302 Asparagine Derived Lipid Analogues Stabilizes Liposomes in Acidic Environment

Thursday, November 5, 2009: 2:40 PM
Ballroom C+D (Camino Real Hotel)
Adelphe M. Mfuh , Department of Chemistry, University of Texas at San Antonio, San Antonio, TX
Mathew P. D. Mahindaratne , Department of Chemistry, University of Texas at San Antonio, San Antonio, TX
George R. Negrete , Department of Chemistry, University of Texas at San Antonio, San Antonio, TX
Frederick J. Lakner , Chemical Diversity Inc, San Diego, CA
Liposomes are artificial nanocapsules that have an increasing importance as a new modality for drug delivery. Despite the numerous reports on this subject, there is no technology in use that addresses the oral administration of liposome-encapsulated therapeutic materials. This limitation is partly due to the degrading effect of lytic enzymes and also the acidity of the gastrointestinal tract.
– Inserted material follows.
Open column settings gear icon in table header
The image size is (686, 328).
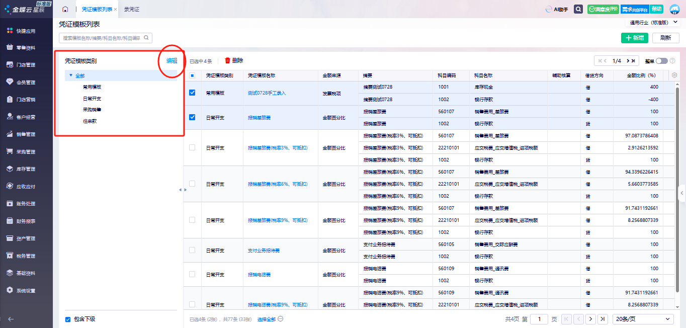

The design of liposomal formulations that can tolerate such environments will represent a breakthrough in the field of drug delivery and even beyond. We therefore report the synthesis, characterization, and self-assembly of seven members of a novel class of asparagine-derived lipid analogues (ALA) and their potentials in the stabilization of phospholipid nanocapsules under acidic conditions. In this work, we utilized high resolution optical microscopy (HROM), photon correlation spectrometry (PCS), turbidometry, attenuated total internal reflection Fourier transform infrared spectroscopy (ATR-FTIR), and scanning electron microscopy (SEM) to investigate the physical integrity of the nanocapsules formulated with different composition of disteroylphosphadityl choline (DSPC) and ALA at different pH media. Based on our results, DSPC liposomes were stabilized by these novel lipids in acidic environments at pH as low as 1.9.